**Yang Harus Dikerjakan**
**A.** Menurut kutipan tentang surplus APBN, apa jabatan Eko Listiyanto?
**B.** Salin tanpa perubahan bagian kutipan tentang surplus APBN yang diawali dengan "Pemerintah diminta menjaga" dan diakhiri dengan "perlambatan ekonomi global.".

**Kutipan untuk Dibaca**
....................

Pemerintah diminta menjaga dan meningkatkan pertumbuhan ekonomi ke depan dengan mengoptimalkan kinerja perekonomian dalam negeri di tengah surplus APBN semester I 2023 yang diikuti oleh perlambatan ekonomi global.
“Untuk menjaga target pertumbuhan ekonomi pemerintah perlu mengakselerasi belanja APBN ke sektor produktif termasuk belanja daerah, meningkatkan dukungan kredit perbankan, menjaga daya beli, dan memastikan penurunan tingkat pengangguran dan kemiskinan,” ujar Eko Listiyanto, Wakil Direktur INDEF, dalam diskusi publik bertajuk “Surplus APBN Buat Siapa? Evaluasi Realisasi APBN Semester I 2023” yang digelar pada awal pekan ini.

....................

**Bahan yang Disediakan**

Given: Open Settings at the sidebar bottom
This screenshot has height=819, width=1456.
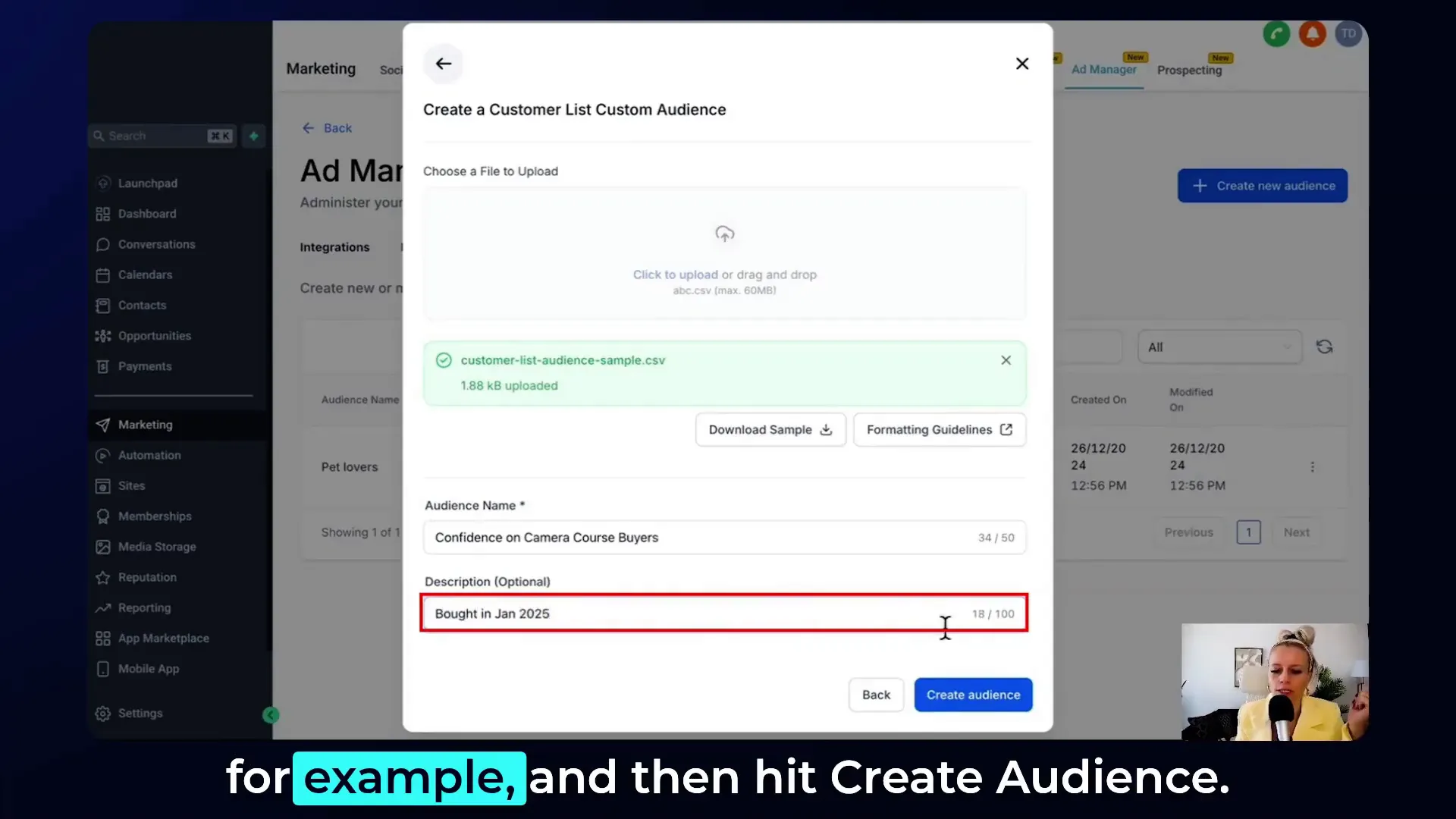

....................

**Jawaban Tiap Tugas**
**A.** Wakil Direktur INDEF.

**B.**
Pemerintah diminta menjaga dan meningkatkan pertumbuhan ekonomi ke depan dengan mengoptimalkan kinerja perekonomian dalam negeri di tengah surplus APBN semester I 2023 yang diikuti oleh perlambatan ekonomi global.